**RAW RECORDS**
****************************************

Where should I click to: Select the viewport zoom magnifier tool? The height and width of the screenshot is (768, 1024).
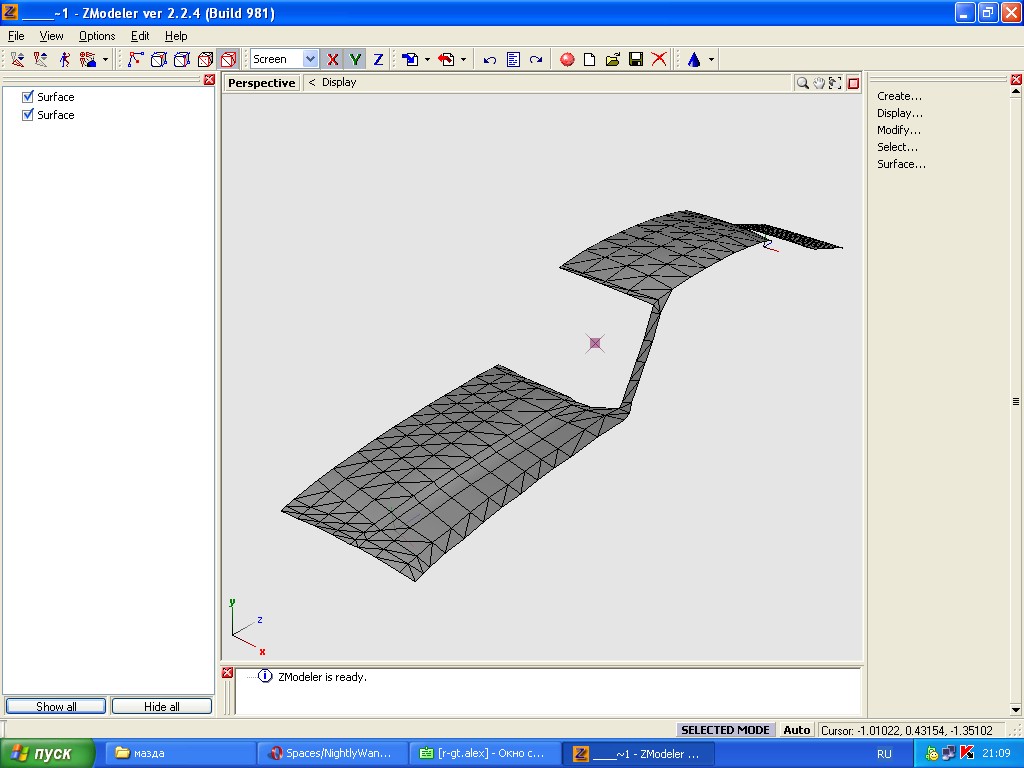pyautogui.click(x=802, y=83)
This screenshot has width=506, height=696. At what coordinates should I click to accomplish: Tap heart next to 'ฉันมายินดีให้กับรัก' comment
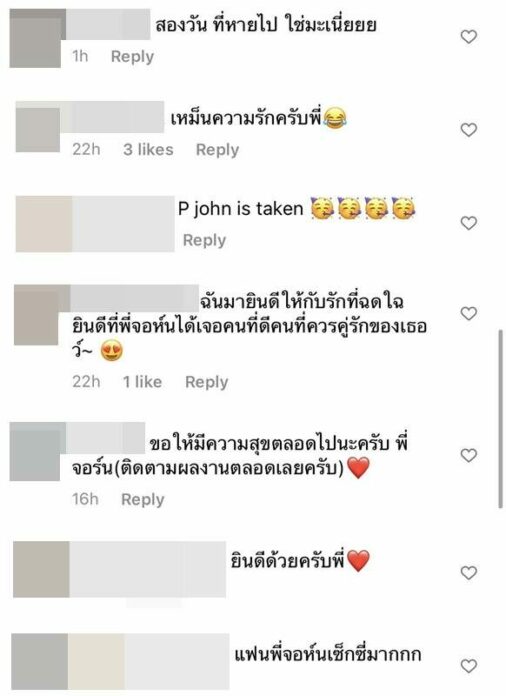point(469,314)
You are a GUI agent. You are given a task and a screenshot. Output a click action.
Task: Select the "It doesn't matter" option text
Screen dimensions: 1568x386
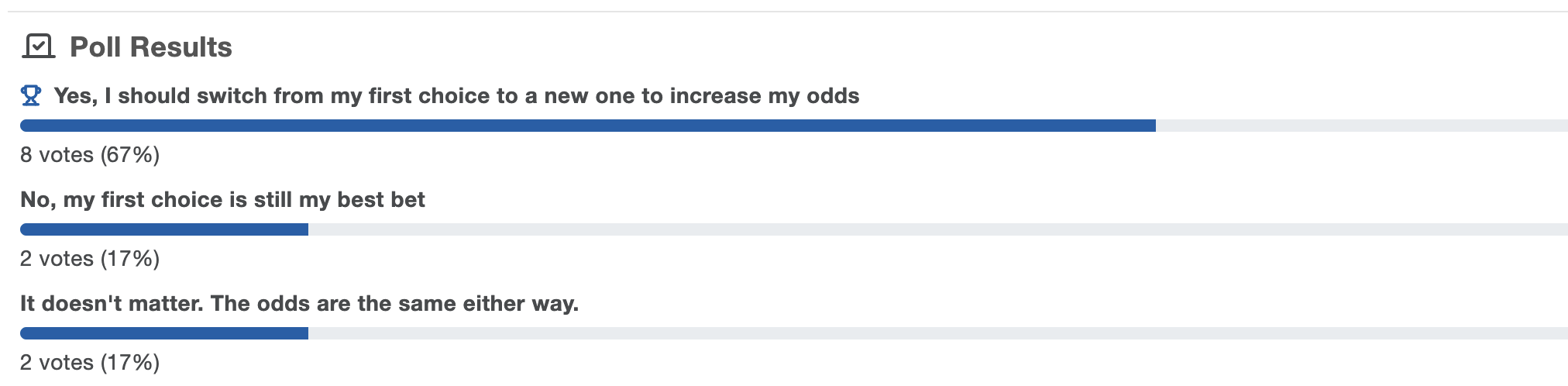click(x=299, y=304)
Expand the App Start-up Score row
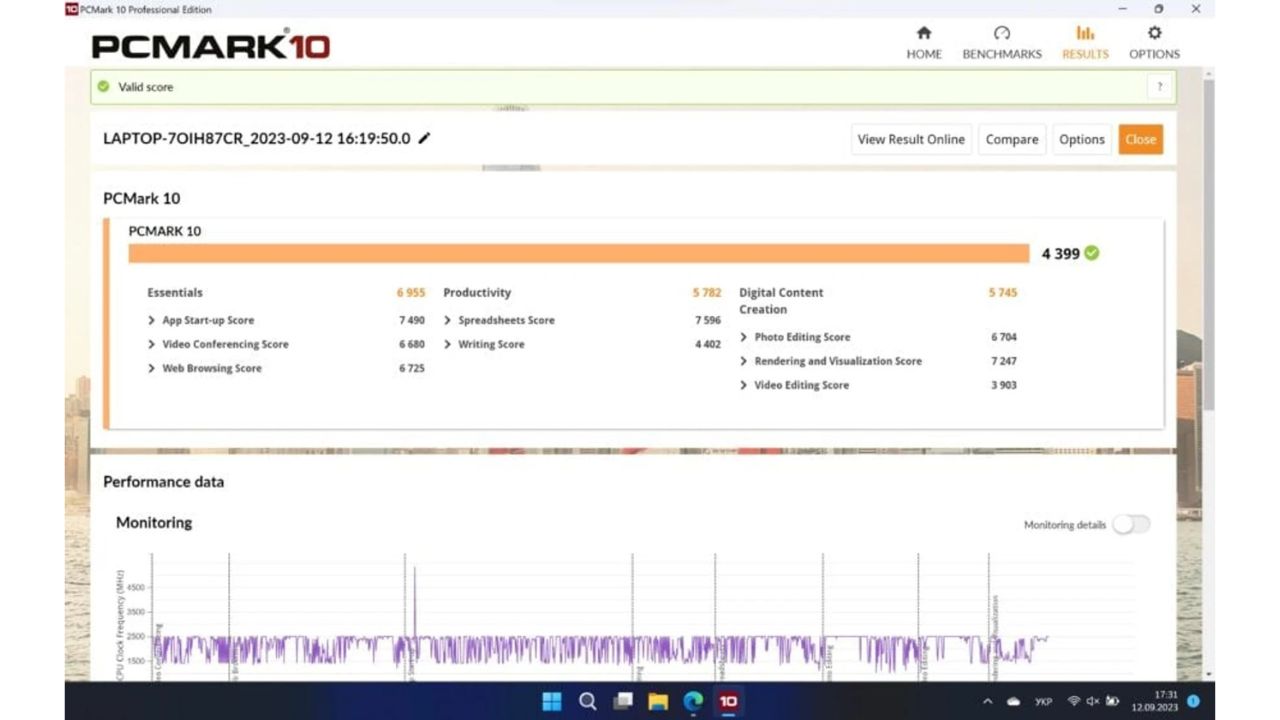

****************************************

**OBJECTIVE**
Please express the record lines above as a Markdown table with two columns, "Row" and "Record line". Skip blank lines and leave the pictures out.

**THE RESPONSE**
| Row | Record line |
|---|---|
| 1 | Where should I click to: Select the viewport zoom magnifier tool? The height and width of the screenshot is (768, 1024). |
| 2 | pyautogui.click(x=802, y=83) |
| 3 | This screenshot has width=506, height=696. At what coordinates should I click to accomplish: Tap heart next to 'ฉันมายินดีให้กับรัก' comment |
| 4 | point(469,314) |
| 5 | You are a GUI agent. You are given a task and a screenshot. Output a click action. |
| 6 | Task: Select the "It doesn't matter" option text |
| 7 | Screen dimensions: 1568x386 |
| 8 | click(x=299, y=304) |
| 9 | Expand the App Start-up Score row |